293.ローリング・デス・マッチ!!!
「さ、さ、寒っ!」
「ちょっと、お姉ちゃん! 私を風除けに使わないでよっ!! あ、わ、あ! お、おち、落ちるぅっ!!」
地上千メートルの、澄み切った大気の中。凍てつく風が、聖女マルシャ・バールの悲鳴をかき消す。
彼女たちが今乗っているのは、深紅の鱗を優雅になびかせ、悠然と滑空するワイバーン、レッドフォードの背中だ。
強烈な冷気が涙腺を刺激し、晴れ渡る青空の下であっても、深まりゆく秋の空は、まるで極寒の真冬の様相を呈していた。

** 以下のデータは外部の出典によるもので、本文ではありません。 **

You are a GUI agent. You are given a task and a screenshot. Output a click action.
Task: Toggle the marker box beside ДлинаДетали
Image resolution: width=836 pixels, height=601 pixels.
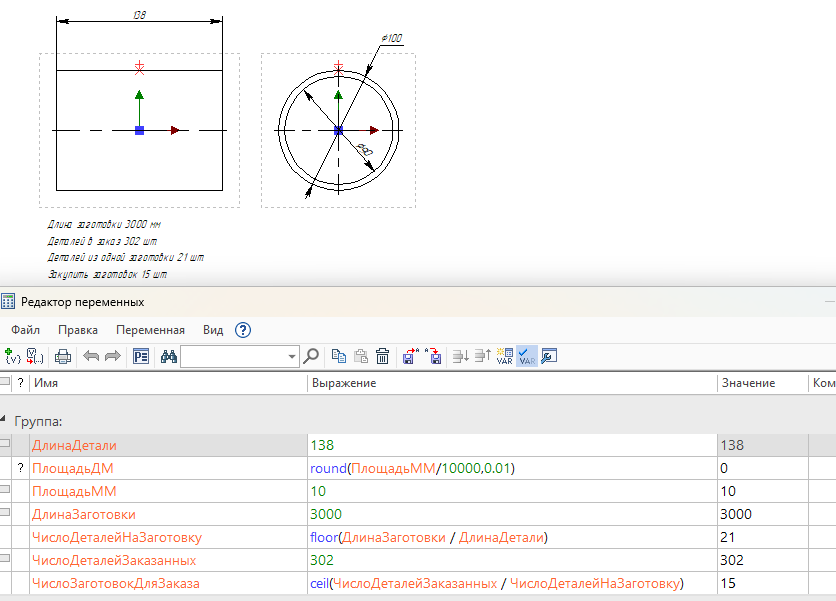click(x=6, y=444)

トーヴァとマルシャの二人は、ダンジョン・マスターのスズから借り受けた、青と赤の色違いのエスキモー服に身を包んでいる。
しかし、その厚手の防寒着をもってしても、皮膚の奥まで沁み込んでくるような、堪え難い寒さだった。
(あの時、素直にラルフ様の忠告を聞いていれば……!)
出発時、「そんなんじゃダメだと思うよ。もっと内側に着込んで、上着は風を通さない革製にしないと」とラルフから受けた親切な忠告を、「大袈裟だ」と笑って断ってしまったことを、二人は今、心の底から後悔していた。
彼女たちは、現在の立場は、――不明。
暫定的に、"聖女"と呼称され。そして、何故か知らんが、王国、ロートシュタイン領での長期滞在を続けている。という、極めて謎な身分だ。
しかし今は、領主ラルフの命を受け、故郷である聖教国へフライトし、まさに慌ただしいとんぼ返りの最中だった。
その使命は、ある「モノ」の買い付けること。
それは、聖教国で生まれ育った彼女たちにはピンと来なかったが、――新たな聖教国の名物となるやも、と聞かされた。凄まじいポテンシャルを秘めた保存食、――チーズだった。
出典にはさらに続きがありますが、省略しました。